Thank goodness for Social Security.
Of course, Social Security isn’t completely secure, either, given huge deficits projected for the fund. But it does make sense to factor a Social Security benefit into your long-term plan. For many people, the big question is: when should you start taking it?
Most financial advisers recommend postponing the start of benefits as long as possible in order to get a bigger monthly payment. But if you start earlier you’ll get benefits for longer, even though they’ll be smaller. If you live to be very old, you’ll collect more by waiting to get the larger benefit. If you don’t, it will pay to start earlier. For most people, the break-even point comes somewhere in their 70s or 80s.
According to the Social Security Administration, a person who will be entitled to a $1,000 monthly benefit at the “full retirement age” of 66 would get just $750 by starting benefits at 62. The benefit would increase to $1,320 if it didn’t start until age 70.
While that looks like a powerful reason for waiting, this person would collect $72,000 in the eight years from 62 to 70. It would take 10 ½ years, to age 80 ½, for the larger benefit from starting at 70 to make up that $72,000. In other words, if the recipient lived past 80 ½, waiting to start benefits at 70 would pay off.

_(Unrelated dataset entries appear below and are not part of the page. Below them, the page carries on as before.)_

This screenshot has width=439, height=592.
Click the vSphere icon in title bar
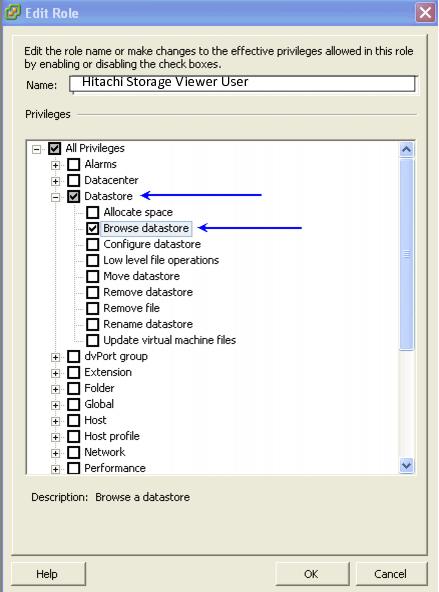tap(12, 12)
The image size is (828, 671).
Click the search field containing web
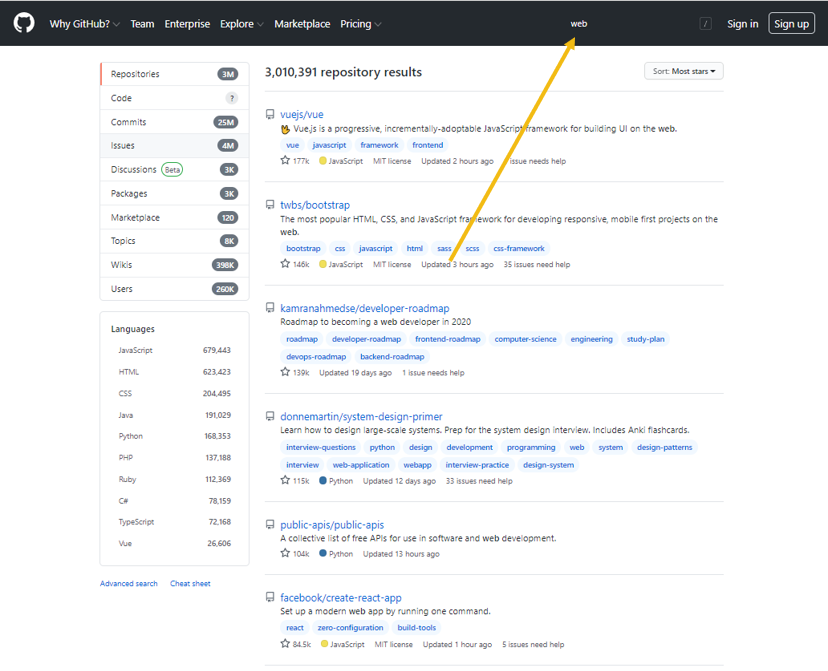pos(578,23)
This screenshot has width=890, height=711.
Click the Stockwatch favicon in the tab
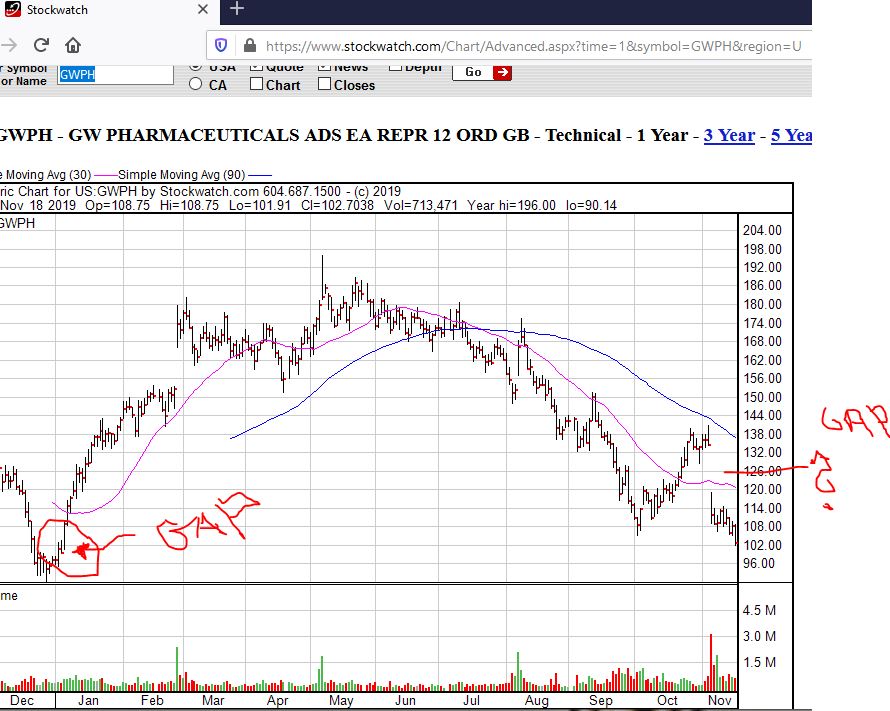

For many people, the question boils down to whether they need the benefit in their 60s. For those who can afford to wait, there are some other factors to consider. If you start before full retirement age, your benefit may be reduced if you earn ordinary income. Also, your spouse may be entitled to a larger benefit after you die if you wait until full retirement age.
Finally, some people who don’t need the benefit in their 60s take it anyway, figuring they can build it up through investments. If you invested $750 a month at a 6% return, you’d have about $92,000 after eight years, according to the Savings, Taxes and Inflation Calculator. Starting early would then pay off unless you lived past 83 ½.
Deciding when to start benefits is tricky, and not to be left to the last minute. The Social Security Administration has a full explanation of the issues on its Web site. Also T. Rowe Price (Stock Quote: TROW) has a useful retirement-planning calculator that takes Social Security into account.